The latest UAE Banking Sentiment Index, compiled by PwC Middle East in partnership with DataEQ, indicates that this rise in online conversation is partly attributed to various promotional campaigns. This trend underscores the growing dependence on social media as a primary channel for customer interactions with banks across the UAE.
PwC Middle East’s report highlights that while banks maintain a solid reputational sentiment, certain operational challenges, particularly in customer service and product performance, require urgent attention. Key areas identified for improvement include response times, staff training, and communication channels, all of which contribute to customer dissatisfaction. Addressing these operational issues will be crucial in elevating service quality and enhancing the customer experience.
Topics such as credit cards and loans were frequently mentioned in discussions, revealing areas needing further enhancement due to problems like card malfunctions, disputed fees, and fraudulent transactions. Concerns regarding digital security were also prominent, with many complaints focused on fraudulent transactions and fears of compromised account security, signaling an urgent need for improved cybersecurity measures.
The study also indicated that banks responded to only 57.1 percent of priority conversations, a decrease from the previous year.
This decline points to challenges in managing the growing volume of social media interactions, which negatively affects consumer sentiment.
Mark Stanley, partner in financial service consulting at PwC Middle East, stated, “With the rise in digital engagement, banks have a valuable opportunity to leverage unstructured feedback for real-time insights. However, they must prioritize effective and fair customer service to meet consumer expectations and improve overall satisfaction.”
Melanie Malherbe, managing director at DataEQ, noted, “In addition to impacting consumer sentiment, lack of service improvements can have potential regulatory implications. Just over a quarter of all sentiment-bearing mentions encompassed one of the six Treating Customers Fairly (TCF) outcomes. Of these mentions, Outcome five (TCF 5), performance and service, was by far the most notable conduct theme across the industry.”

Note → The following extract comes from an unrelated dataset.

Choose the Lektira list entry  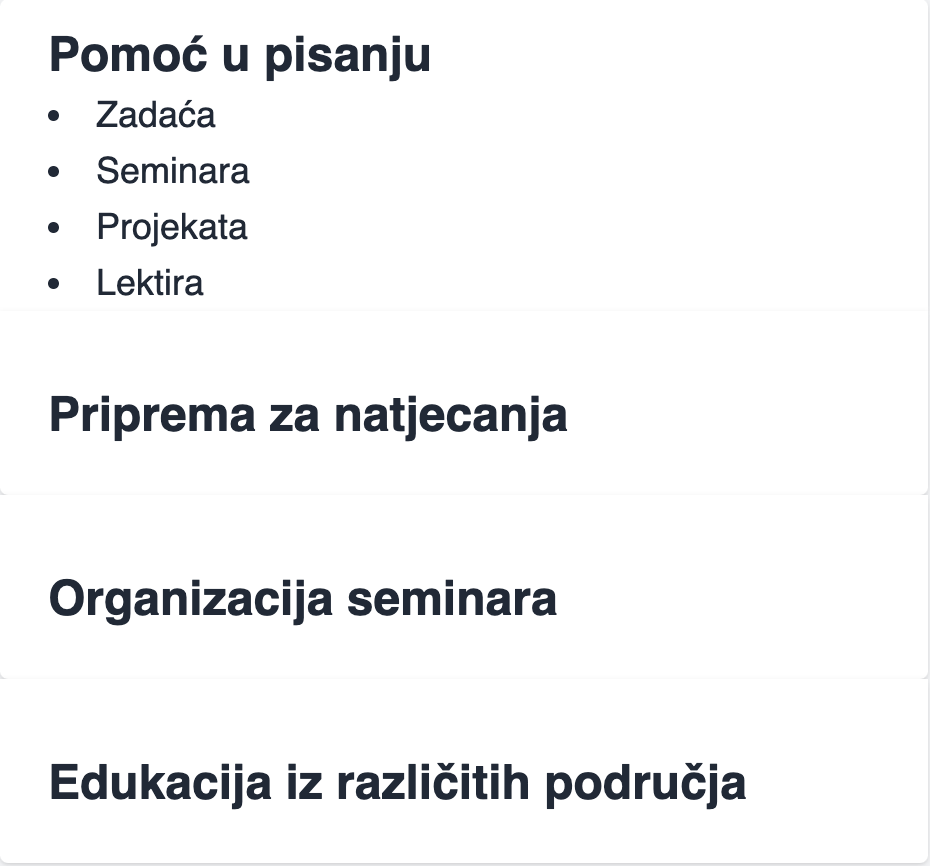pyautogui.click(x=149, y=283)
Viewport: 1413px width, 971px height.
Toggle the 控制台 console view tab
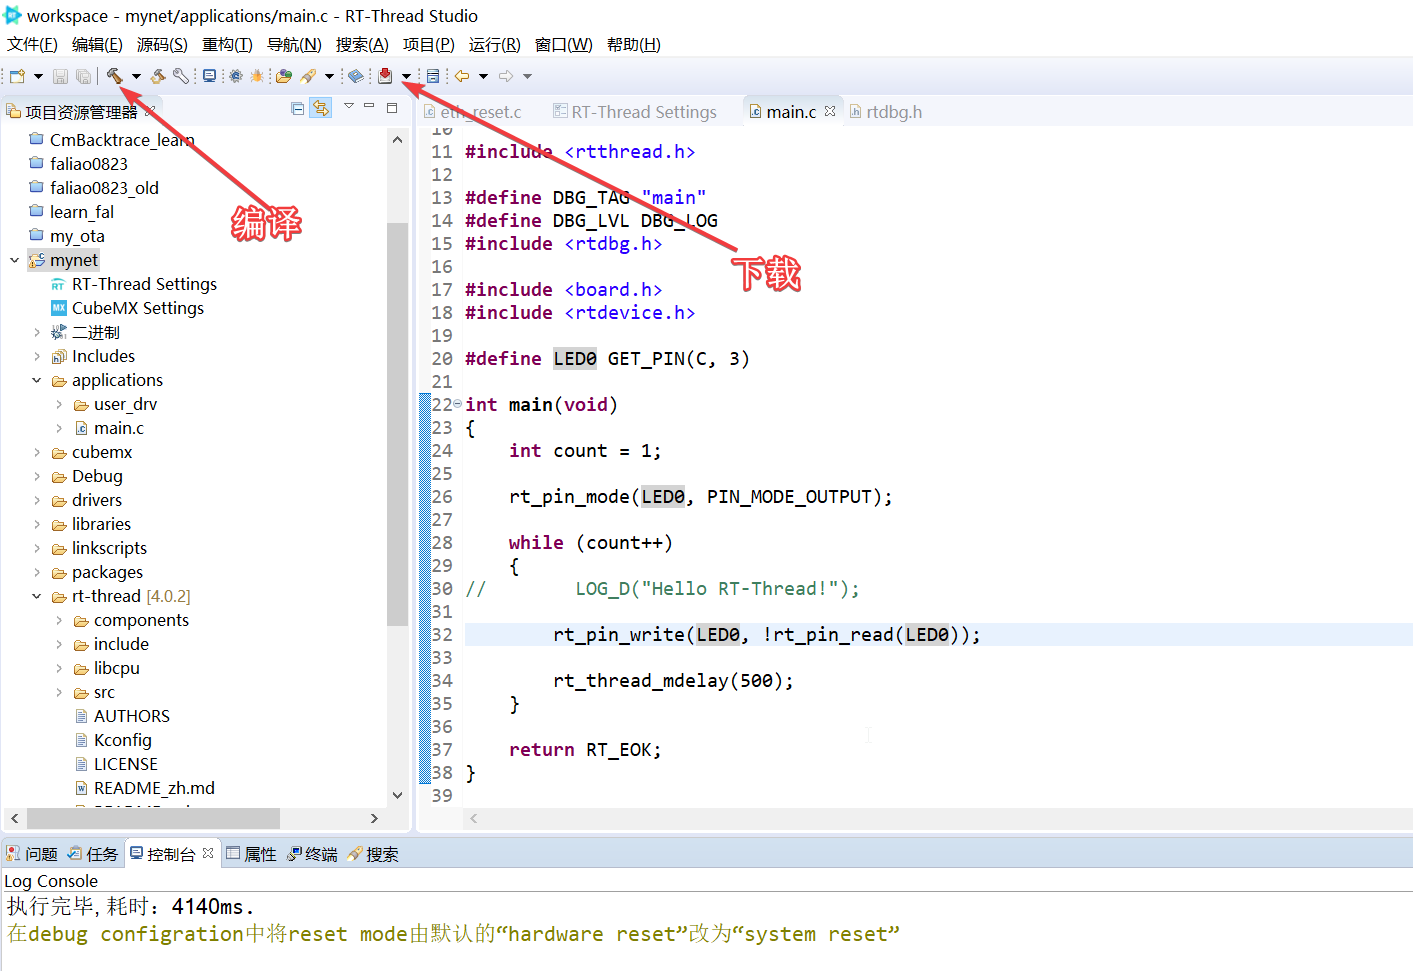[171, 853]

She further emphasized, “This year’s index highlights the need for UAE banks to adopt a data-driven approach to address customer feedback and grievances. Investing in digitalization alone is not enough; banks must enhance their responsiveness to social media interactions and integrate these efforts into their broader customer care strategies.” Stanley added, “PwC Middle East remains committed to helping organizations and industries reimagine doing business in the new normal, using technology that makes a difference, powered by the combination of digital strategy, data, automation, cybersecurity, a digitally upskilled workforce, and other connected areas of expertise.”